Dans de nombreuses organisations, la vidéo est omniprésente. Pourtant, malgré les outils et les compétences existantes, une grande partie du potentiel vidéo reste inexploité, non par manque de moyens, mais par manque de vision.

Portrait de Gabriel Dots – MonWebSurMesure

Dans les institutions, les collectivités ou les organisations structurées, la vidéo est aujourd’hui largement intégrée aux stratégies de communication. Clips courts, formats réseaux, images de valorisation : la production existe.

Et pourtant, quelque chose manque.

Une vision souvent limitée à la communication immédiate

La vidéo est fréquemment pensée comme un outil à court terme : illustrer une action, alimenter les réseaux sociaux, produire des formats rapides. Cette approche est légitime, mais elle réduit la vidéo à un rôle unique : exister dans le flux.

Ce qui n’est pas vu n’est pas envisagé

Le véritable blocage n’est pas l’absence de production, il est ailleurs. Ce qui est le plus difficile à percevoir, ce n’est pas que certaines actions ne soient pas menées, c’est qu’elles ne soient même pas envisagées comme possibles.

La captation, la mise en mémoire et la valorisation durable sont souvent hors champ.

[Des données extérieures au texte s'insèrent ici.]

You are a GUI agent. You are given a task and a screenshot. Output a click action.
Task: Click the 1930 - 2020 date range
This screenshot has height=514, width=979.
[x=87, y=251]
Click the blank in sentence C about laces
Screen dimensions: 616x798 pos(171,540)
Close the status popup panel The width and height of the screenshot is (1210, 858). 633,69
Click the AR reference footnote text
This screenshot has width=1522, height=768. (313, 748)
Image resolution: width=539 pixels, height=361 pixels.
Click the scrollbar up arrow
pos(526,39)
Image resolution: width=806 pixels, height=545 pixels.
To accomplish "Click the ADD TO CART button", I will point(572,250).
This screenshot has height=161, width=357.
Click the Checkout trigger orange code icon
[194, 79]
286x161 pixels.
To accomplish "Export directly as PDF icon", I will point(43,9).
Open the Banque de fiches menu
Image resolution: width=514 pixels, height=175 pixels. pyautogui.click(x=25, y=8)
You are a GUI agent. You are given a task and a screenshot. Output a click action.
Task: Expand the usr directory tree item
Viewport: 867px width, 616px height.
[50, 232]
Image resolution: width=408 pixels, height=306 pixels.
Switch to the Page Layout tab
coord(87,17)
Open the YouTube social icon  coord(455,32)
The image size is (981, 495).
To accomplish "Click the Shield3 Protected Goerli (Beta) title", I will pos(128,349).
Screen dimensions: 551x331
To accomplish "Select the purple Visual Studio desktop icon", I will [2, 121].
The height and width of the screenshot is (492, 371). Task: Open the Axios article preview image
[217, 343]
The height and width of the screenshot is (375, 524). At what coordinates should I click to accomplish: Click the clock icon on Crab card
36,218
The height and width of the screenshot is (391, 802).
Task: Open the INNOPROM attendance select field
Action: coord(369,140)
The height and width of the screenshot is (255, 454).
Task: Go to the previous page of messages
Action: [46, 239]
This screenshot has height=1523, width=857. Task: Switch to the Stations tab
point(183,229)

Quand l’outil masque l’intention

Lorsqu’une organisation affirme « nous faisons déjà de la vidéo », elle évoque souvent un format ou une pratique existante.

Mais la question fondamentale n’est pas : « fait-on de la vidéo ? ».

Elle est : « qu’est-ce que ce contenu pourrait devenir ? ».

Sans ce déplacement du regard, le potentiel reste invisible.

Une frustration au sein des équipes

Pour les personnes qui travaillent sur ces sujets, la frustration tient souvent à une impression tenace : le potentiel des contenus n'est pas pleinement saisi.

Or, cette prise de conscience ne se décrète pas, surtout dans des environnements où les cadres sont établis.

Flux vs Durabilité : deux temporalités

La communication et le marketing travaillent dans une logique de réactivité et de visibilité immédiate. La captation et la mémoire vidéo s’inscrivent dans une autre temporalité :

Ces deux logiques ne s’opposent pas, mais elles demandent une articulation réfléchie.

Faire évoluer le regard

Le véritable enjeu n’est pas d’ajouter une prestation, mais de faire émerger une autre manière de regarder les contenus.

Ce déplacement du regard prend du temps et doit être accompagné avec pédagogie.

Voir avant de produire

Avant de se demander comment produire plus, il faut se demander quoi voir différemment. C’est à ce précis moment que de nouvelles possibilités de valorisation apparaissent.

À retenir

Le principal frein à une meilleure valorisation vidéo n’est pas toujours technique ou budgétaire.

Il tient souvent à une vision limitée de la vidéo, perçue comme un simple outil de communication ponctuel au lieu d'un levier de transmission durable.

Tant que ces possibilités ne sont pas partagées avec le public et les organisations, elles ne peuvent ni être envisagées, ni pleinement exploitées.